We know one of the groups which are struggling with the changes to their lives during Covid-19 are young people. In a recent survey by Young Minds, 83 per cent of respondents said coronavirus has made their mental health worse. With the stay-at-home guidance meaning they had reduced social interaction with their friends and the lack of routine and structure caused by school closures as well as anxiety about the future, it is an unsettling time for many including those that have never experienced mental health issues before.
We acknowledged this early in the outbreak and on 1st April we launched the Kooth online counselling platform across Hull, East Yorkshire and North Lincolnshire, with the service already available in the other areas of Humber, Cast and Vale since late 2019.
We have seen over 4,200 log ins to this digital mental health support service which allows our children and young people to get quick access to qualified professionals who can offer support and advice without the need for referrals or waiting lists.
We are really pleased with the uptake of Kooth so far and the fact that this gives our younger population greater choice about how they engage with mental health support. We were delighted to receive confirmation that we had been successful in being awarded two further Mental Health Support Teams to work in schools across the Humber, Coast and Vale area.
We are pleased to say that our Bereavement by Suicide services are now in place across the whole footprint and we believe that it is more important than ever that those who have lost a loved one to suicide, get the right support at the right time.
Our suicide prevention campaign, #TalkSuicide, has been active throughout the last four months with more than 2,600 visits to the Talk Suicide website, which aims to reduce the stigma around talking about suicide by raising awareness of free suicide prevention training available from the Zero Suicide Alliance.

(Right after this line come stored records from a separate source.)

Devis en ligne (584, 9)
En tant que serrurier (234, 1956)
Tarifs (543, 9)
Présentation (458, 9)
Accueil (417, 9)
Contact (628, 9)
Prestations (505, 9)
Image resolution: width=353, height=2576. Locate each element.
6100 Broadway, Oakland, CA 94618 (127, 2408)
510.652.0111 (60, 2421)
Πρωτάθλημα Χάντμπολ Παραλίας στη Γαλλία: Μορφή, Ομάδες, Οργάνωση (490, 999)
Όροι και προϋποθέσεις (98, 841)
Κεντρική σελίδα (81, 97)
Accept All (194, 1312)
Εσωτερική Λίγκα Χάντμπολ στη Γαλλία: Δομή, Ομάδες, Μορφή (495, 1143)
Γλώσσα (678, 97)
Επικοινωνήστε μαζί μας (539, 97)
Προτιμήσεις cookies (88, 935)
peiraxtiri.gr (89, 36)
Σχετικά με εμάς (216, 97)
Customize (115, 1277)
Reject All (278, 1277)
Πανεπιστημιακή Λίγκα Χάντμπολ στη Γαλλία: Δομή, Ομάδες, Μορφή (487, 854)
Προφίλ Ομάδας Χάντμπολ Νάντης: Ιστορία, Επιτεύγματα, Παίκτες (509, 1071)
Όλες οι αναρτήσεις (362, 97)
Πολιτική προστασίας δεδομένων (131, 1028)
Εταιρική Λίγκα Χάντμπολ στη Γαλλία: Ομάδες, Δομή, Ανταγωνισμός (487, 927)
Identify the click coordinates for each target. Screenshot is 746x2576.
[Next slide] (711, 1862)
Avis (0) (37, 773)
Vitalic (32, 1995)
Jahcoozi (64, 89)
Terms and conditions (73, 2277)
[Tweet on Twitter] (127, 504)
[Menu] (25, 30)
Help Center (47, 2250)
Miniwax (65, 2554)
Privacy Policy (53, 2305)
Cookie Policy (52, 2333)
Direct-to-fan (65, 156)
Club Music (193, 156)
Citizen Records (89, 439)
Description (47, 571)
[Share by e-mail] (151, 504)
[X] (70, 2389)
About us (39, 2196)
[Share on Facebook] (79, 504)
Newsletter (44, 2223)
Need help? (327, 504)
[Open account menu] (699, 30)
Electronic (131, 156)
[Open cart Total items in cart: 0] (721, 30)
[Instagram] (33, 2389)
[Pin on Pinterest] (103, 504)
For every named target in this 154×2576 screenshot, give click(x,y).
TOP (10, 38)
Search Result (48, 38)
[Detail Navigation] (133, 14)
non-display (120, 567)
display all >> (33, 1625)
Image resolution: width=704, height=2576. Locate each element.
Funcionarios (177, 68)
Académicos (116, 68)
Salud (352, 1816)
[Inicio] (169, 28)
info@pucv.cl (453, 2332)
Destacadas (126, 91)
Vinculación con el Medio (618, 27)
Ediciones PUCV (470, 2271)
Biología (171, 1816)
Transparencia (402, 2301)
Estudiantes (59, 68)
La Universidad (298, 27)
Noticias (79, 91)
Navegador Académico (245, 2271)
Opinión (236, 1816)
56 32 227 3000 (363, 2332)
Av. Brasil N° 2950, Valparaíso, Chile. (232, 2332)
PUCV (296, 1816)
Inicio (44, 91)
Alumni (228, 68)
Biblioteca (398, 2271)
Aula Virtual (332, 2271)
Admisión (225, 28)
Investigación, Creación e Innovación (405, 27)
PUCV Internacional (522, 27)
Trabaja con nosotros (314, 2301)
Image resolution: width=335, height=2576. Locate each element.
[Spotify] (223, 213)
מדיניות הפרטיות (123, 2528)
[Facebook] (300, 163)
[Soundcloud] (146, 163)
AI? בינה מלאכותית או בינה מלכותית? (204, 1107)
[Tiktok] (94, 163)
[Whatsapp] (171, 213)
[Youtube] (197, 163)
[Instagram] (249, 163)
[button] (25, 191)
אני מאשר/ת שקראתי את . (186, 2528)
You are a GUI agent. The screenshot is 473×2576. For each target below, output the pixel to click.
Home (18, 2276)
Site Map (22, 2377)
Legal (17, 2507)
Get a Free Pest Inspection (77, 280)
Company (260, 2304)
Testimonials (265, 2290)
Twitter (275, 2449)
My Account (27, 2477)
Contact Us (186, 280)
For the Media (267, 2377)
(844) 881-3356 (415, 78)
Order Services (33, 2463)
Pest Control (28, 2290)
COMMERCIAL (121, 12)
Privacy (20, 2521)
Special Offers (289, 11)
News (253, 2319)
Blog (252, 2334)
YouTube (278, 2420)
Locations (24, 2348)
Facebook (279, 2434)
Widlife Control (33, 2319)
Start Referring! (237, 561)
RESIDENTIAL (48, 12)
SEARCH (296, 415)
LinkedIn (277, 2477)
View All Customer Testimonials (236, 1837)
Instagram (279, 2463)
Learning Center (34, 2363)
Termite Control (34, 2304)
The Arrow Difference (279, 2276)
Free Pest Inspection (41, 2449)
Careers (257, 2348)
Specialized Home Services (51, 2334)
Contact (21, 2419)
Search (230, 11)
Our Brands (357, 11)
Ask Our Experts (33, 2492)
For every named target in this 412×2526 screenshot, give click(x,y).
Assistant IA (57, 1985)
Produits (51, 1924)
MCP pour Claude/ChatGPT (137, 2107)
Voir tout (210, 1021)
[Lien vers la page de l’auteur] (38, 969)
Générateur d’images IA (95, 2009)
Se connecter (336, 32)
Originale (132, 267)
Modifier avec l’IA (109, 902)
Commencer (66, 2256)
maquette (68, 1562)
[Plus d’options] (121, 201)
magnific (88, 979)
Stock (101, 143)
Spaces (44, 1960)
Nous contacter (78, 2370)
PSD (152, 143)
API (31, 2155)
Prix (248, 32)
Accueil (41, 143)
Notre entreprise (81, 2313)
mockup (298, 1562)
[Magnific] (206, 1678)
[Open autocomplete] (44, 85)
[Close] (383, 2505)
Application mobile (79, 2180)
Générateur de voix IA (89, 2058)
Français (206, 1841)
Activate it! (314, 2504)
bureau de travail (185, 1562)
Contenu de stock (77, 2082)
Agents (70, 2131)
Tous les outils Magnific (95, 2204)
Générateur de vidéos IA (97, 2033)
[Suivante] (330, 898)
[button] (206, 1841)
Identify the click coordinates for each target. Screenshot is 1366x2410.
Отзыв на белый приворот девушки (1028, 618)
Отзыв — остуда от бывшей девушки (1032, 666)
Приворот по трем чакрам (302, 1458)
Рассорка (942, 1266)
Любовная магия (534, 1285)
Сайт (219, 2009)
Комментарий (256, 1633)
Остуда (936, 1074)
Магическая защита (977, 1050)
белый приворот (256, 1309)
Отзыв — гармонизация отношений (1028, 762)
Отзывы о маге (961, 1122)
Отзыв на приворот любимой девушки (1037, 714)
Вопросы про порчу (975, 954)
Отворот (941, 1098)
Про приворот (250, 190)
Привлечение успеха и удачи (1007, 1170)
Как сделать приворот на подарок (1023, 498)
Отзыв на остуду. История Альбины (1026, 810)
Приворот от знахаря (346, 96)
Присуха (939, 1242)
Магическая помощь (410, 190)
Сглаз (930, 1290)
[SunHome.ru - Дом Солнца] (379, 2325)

We are now finalising the suicide prevention transformation funding for 2020/21, to ensure funding continues to flow to services, public health teams and voluntary and community services, which will see more prevention programmes being delivered across the local places and communities.
With the challenges that lie ahead, we know that having the right workforce in place will be vital. The Humber, Coast and Vale steering group is now focused in ways which we can all work together to support our teams’ wellbeing and development whilst at the same time looking at how we build our workforce of the future.
Covid-19 put unprecedented pressures on our NHS workforce. We know that if we want to continue to deliver our services through and beyond Covid-19 we need to make sure that our staff are well supported and can develop and maintain their own resilience.
Our proposed new ‘Resilience Hubs’ will support staff by providing intensive and evidence-based therapeutic interventions, either on 1:1 basis or via groups. They will also deliver specialist training, advice, consultation and clinical supervision to enhance knowledge and skills amongst professionals in all relevant sectors. This will support individuals to prevent relapse and install resilience post-therapy. These hubs will be for all key worker staff then open to the general public.
Clearly, none of this work would have been possible without the fantastic support of all our partners and in particular the hard work of staff working to deliver these new services to patients living in the Humber, Coast and Vale area.